Gli spostamenti quotidiani sono quelli che richiedono maggiore autonomia. Non si tratta di andare in vacanza o a qualche festa con amici, ma di recarsi regolarmente al lavoro individualmente.
Ciò porta a intasare le strade e i parcheggi di auto occupate dal solo conducente, con un'eccessiva produzione di anidride carbonica.
A questo proposito negli Stati Uniti i colleghi di lavoro vengono invitati a condividere l'auto. Sistema che si può estendere a qualsiasi gruppo di persone che percorrono lo stesso tragitto negli stessi orari.

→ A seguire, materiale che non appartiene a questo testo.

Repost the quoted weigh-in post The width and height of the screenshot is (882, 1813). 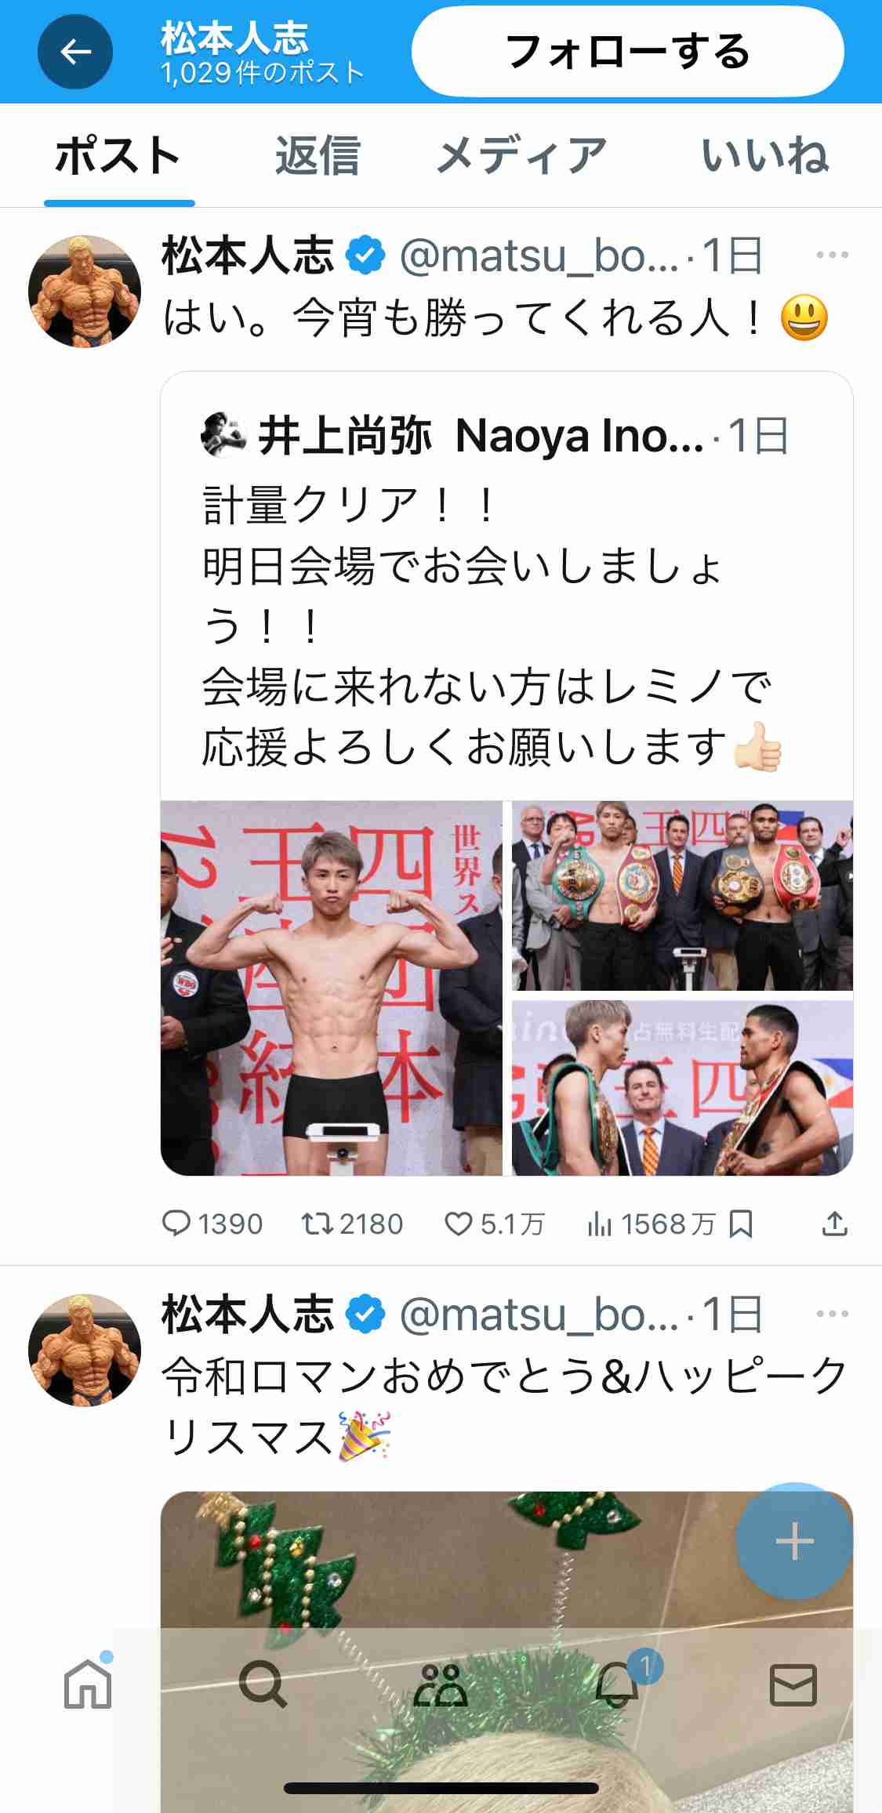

Il car pooling, non solo riduce l'impatto ambientale e del traffico, ma si traduce in risparmio per gli automobilisti nelle spese di carburante e pedaggi.
Coloro che riescono a condividere l'auto con più persone vengono premiati con l'utilizzo di High Occupancy Vehicles, corsie preferenziali di solito dedicate solo ai mezzi pubblici, mentre i conducenti solitari restano imbottigliati.
Di solito questo è ridotto nelle ore di punta del traffico e il numero minimo di posti che devono essere occupati per godere del privilegio varia da strada a strada.
Dal 2007 in Inghilterra si stanno facendo i primi tentativi per cercare di risolvere i problemi di traffico almeno nelle grandi città e a Bristol si sono ottenuti buoni risultati.